La sanction est personnelle
Il est tout aussi difficile d’engager d’obtenir la sanction du manipulateur, selon l’avocat. La responsabilité sanction se subdivise en responsabilité pénale et responsabilité disciplinaire, qui obéissent à des règles différentes. « Elle vous est personnelle. C’est vous, manipulateur, qui devez rendre des comptes auprès du juge dans le premier cas de figure (sanction pénale) et de votre employeur dans le second (sanction disciplinaire) », souligne Bertrand Marrion. Les différents types de responsabilités sont cumulatifs, précise-t-il : « Vous pouvez être sanctionné au pénal, puis par votre employeur et enfin indemnitaire. » Pour que la responsabilité disciplinaire soit reconnue, l’employeur doit constater un manquement à l’obligation de servir, résume l’avocat.
Le cas des infractions non intentionnelles est complexe
Pour ce qui est des sanctions pénales, deux cas de figure peuvent concerner le manipulateur dans sa pratique professionnelle : l’infraction non intentionnelle et la violation du secret professionnel. Le cas des infractions non intentionnelles est complexe, affirme Bertrand Marrion. « Il faut avoir commis une faute pénale, blessure ou homicide involontaire. Je n’ai jamais vu un manipulateur être condamné pour cela, même pendant l’affaire des surirradiés d’Épinal », rassure-t-il.
Un acte et un préjudice associés
Pour engager la responsabilité du manip pour infraction non intentionnelle, ce dernier doit avoir commis un acte considéré comme fautif qui a concouru à un préjudice pour le plaignant. On parle alors de causalité indirecte et de faute spéciale. « Pour la faire reconnaître, le procureur doit prouver que vous avez commis un manquement délibéré à une obligation de prudence imposée par la loi ou le règlement, à un texte qui vous imposait un comportement que vous avez choisi de ne pas avoir », détaille Bertrand Marrion. L’autre possibilité est la faute délibérée, c’est-à-dire que l’accusé a, en connaissance de cause, exposé le patient au risque dont il a été victime. C’est la faute qualifiée.

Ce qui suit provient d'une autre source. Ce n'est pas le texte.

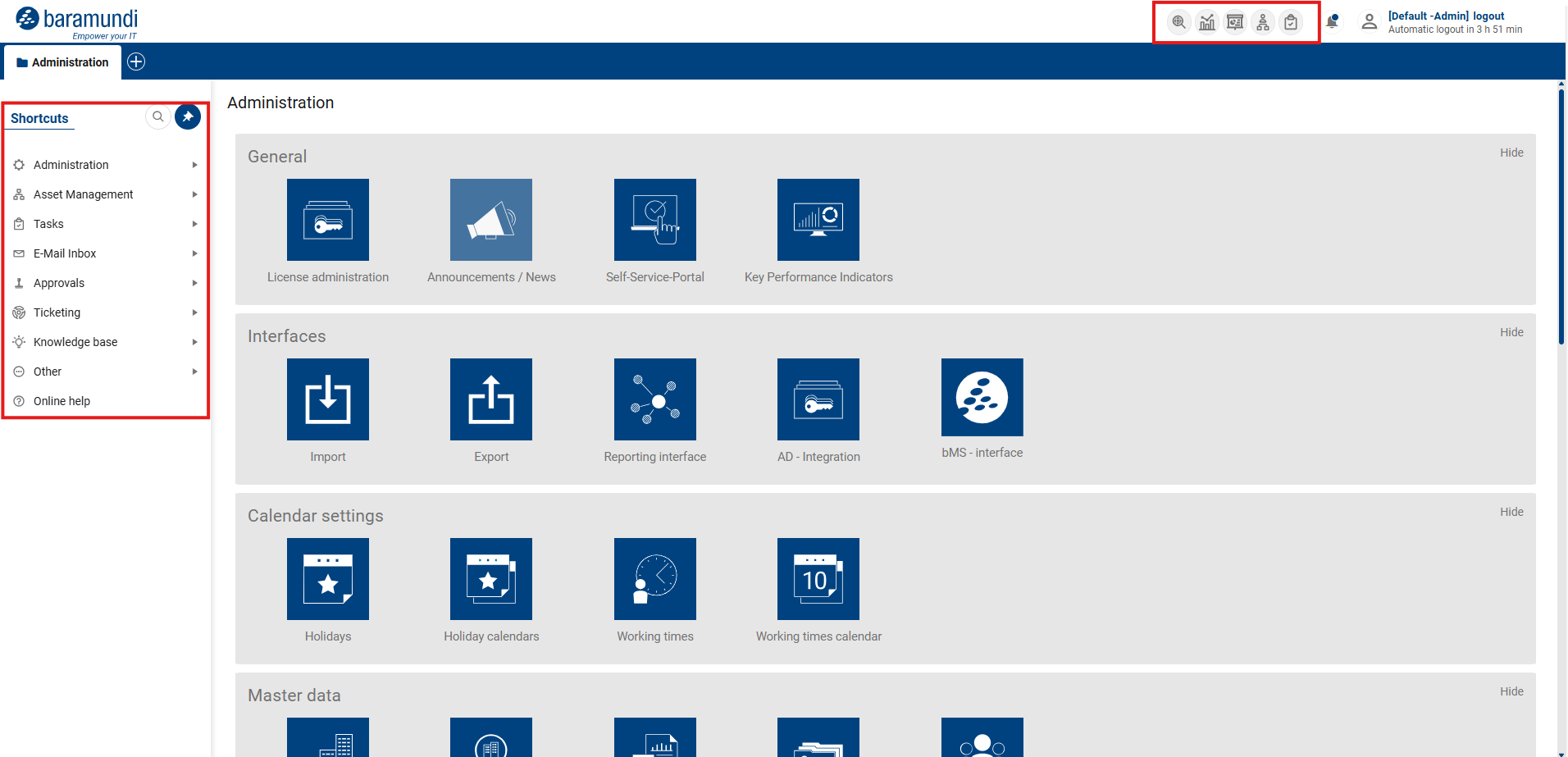Open the License administration tile
The height and width of the screenshot is (757, 1568).
(327, 219)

« Le consentement ne vous dédouane pas »
La violation de secret professionnel est une infraction pénale. « Le code de Santé publique vous oblige à donner l’information et à recueillir le consentement éclairé. Il est donc très important d’identifier votre interlocuteur et de savoir si vous pouvez faire l’acte », prévient l’intervenant. Par exemple, un beau-père ou une belle-mère, pas détenteur de l’autorité parentale, ne peut pas donner le consentement pour un petit enfant. « Et attention : le consentement du patient n’est pas un fait justificatif et ne vous dédouane pas en cas de violation du secret professionnel », pointe Bertrand Marrion. Même si le patient donne son consentement de manière explicite, divulguer à un tiers des informations qui relèvent du secret médical est illégal.

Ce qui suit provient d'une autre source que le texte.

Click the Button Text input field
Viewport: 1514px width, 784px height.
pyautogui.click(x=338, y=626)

Qu’est-ce que la faute détachable du service ?
« La faute détachable du service est une chimère, extrêmement rare et compliquée à établir par le juge », commente Bertrand Marrion. Il s’agit d’une faute susceptible d’engager la responsabilité personnelle de son auteur. C’est une notion de droit administratif qui ne s’applique donc que dans le secteur public. Selon le Conseil d’État, il s’agit d’une « faute qui révèle l’homme derrière la fonction ». Elle peut être reconnue en cas de faits volontaires, où la personne n’a pas agi en tant que professionnel. « Dans ce cas, vous n’êtes plus couvert par votre employeur », prévient Bertrand Marrion.